** GOAL **
Recast every line of the stored records below as a numbered list, omitting the blank lines.

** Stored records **

============

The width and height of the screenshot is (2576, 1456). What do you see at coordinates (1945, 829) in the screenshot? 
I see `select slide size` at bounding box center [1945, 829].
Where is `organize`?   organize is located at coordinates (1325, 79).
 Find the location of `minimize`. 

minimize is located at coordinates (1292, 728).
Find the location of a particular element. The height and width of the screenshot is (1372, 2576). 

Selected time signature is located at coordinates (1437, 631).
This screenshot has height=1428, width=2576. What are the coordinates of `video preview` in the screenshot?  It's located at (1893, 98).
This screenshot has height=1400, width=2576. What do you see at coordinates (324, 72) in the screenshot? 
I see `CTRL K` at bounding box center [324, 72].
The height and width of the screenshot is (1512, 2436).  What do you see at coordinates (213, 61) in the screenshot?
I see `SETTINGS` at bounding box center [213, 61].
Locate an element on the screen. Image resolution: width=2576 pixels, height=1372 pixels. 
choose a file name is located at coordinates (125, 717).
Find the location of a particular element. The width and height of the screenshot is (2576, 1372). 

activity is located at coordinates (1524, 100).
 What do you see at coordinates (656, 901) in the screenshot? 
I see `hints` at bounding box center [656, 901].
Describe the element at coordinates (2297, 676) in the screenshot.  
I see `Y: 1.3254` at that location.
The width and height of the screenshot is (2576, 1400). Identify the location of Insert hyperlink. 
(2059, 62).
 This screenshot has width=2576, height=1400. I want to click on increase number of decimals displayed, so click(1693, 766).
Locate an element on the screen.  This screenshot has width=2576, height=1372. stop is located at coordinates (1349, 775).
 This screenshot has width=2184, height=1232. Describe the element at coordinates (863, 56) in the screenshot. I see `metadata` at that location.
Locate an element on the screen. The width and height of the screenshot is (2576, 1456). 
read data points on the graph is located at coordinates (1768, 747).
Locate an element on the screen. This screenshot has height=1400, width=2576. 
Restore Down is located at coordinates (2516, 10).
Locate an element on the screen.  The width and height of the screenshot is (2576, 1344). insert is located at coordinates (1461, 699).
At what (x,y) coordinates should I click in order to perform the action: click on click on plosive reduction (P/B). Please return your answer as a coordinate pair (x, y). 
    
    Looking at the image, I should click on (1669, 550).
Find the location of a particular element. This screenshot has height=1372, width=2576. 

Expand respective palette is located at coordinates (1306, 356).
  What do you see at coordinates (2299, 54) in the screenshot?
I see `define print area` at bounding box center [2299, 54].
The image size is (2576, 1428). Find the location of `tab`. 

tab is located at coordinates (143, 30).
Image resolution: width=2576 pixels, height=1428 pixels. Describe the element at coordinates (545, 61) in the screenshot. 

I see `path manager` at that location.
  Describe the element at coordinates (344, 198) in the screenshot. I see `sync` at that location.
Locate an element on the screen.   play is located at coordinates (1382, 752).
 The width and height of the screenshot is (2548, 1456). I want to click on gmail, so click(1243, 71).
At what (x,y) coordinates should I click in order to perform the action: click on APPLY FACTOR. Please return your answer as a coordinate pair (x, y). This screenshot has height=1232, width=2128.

============

** FINAL RESULT **
1. The width and height of the screenshot is (2576, 1456). What do you see at coordinates (1945, 829) in the screenshot? 
2. I see `select slide size` at bounding box center [1945, 829].
3. Where is `organize`?   organize is located at coordinates (1325, 79).
4.  Find the location of `minimize`. 
5. minimize is located at coordinates (1292, 728).
6. Find the location of a particular element. The height and width of the screenshot is (1372, 2576). 
7. Selected time signature is located at coordinates (1437, 631).
8. This screenshot has height=1428, width=2576. What are the coordinates of `video preview` in the screenshot?  It's located at (1893, 98).
9. This screenshot has height=1400, width=2576. What do you see at coordinates (324, 72) in the screenshot? 
10. I see `CTRL K` at bounding box center [324, 72].
11. The height and width of the screenshot is (1512, 2436).  What do you see at coordinates (213, 61) in the screenshot?
12. I see `SETTINGS` at bounding box center [213, 61].
13. Locate an element on the screen. Image resolution: width=2576 pixels, height=1372 pixels. 
14. choose a file name is located at coordinates (125, 717).
15. Find the location of a particular element. The width and height of the screenshot is (2576, 1372). 
16. activity is located at coordinates (1524, 100).
17.  What do you see at coordinates (656, 901) in the screenshot? 
18. I see `hints` at bounding box center [656, 901].
19. Describe the element at coordinates (2297, 676) in the screenshot.  
20. I see `Y: 1.3254` at that location.
21. The width and height of the screenshot is (2576, 1400). Identify the location of Insert hyperlink. 
22. (2059, 62).
23.  This screenshot has width=2576, height=1400. I want to click on increase number of decimals displayed, so click(1693, 766).
24. Locate an element on the screen.  This screenshot has width=2576, height=1372. stop is located at coordinates (1349, 775).
25.  This screenshot has width=2184, height=1232. Describe the element at coordinates (863, 56) in the screenshot. I see `metadata` at that location.
26. Locate an element on the screen. The width and height of the screenshot is (2576, 1456). 
27. read data points on the graph is located at coordinates (1768, 747).
28. Locate an element on the screen. This screenshot has height=1400, width=2576. 
29. Restore Down is located at coordinates (2516, 10).
30. Locate an element on the screen.  The width and height of the screenshot is (2576, 1344). insert is located at coordinates (1461, 699).
31. At what (x,y) coordinates should I click in order to perform the action: click on click on plosive reduction (P/B). Please return your answer as a coordinate pair (x, y). 
32.     Looking at the image, I should click on (1669, 550).
33. Find the location of a particular element. This screenshot has height=1372, width=2576. 
34. Expand respective palette is located at coordinates (1306, 356).
35.   What do you see at coordinates (2299, 54) in the screenshot?
36. I see `define print area` at bounding box center [2299, 54].
37. The image size is (2576, 1428). Find the location of `tab`. 
38. tab is located at coordinates (143, 30).
39. Image resolution: width=2576 pixels, height=1428 pixels. Describe the element at coordinates (545, 61) in the screenshot. 
40. I see `path manager` at that location.
41.   Describe the element at coordinates (344, 198) in the screenshot. I see `sync` at that location.
42. Locate an element on the screen.   play is located at coordinates (1382, 752).
43.  The width and height of the screenshot is (2548, 1456). I want to click on gmail, so click(1243, 71).
44. At what (x,y) coordinates should I click in order to perform the action: click on APPLY FACTOR. Please return your answer as a coordinate pair (x, y). This screenshot has height=1232, width=2128.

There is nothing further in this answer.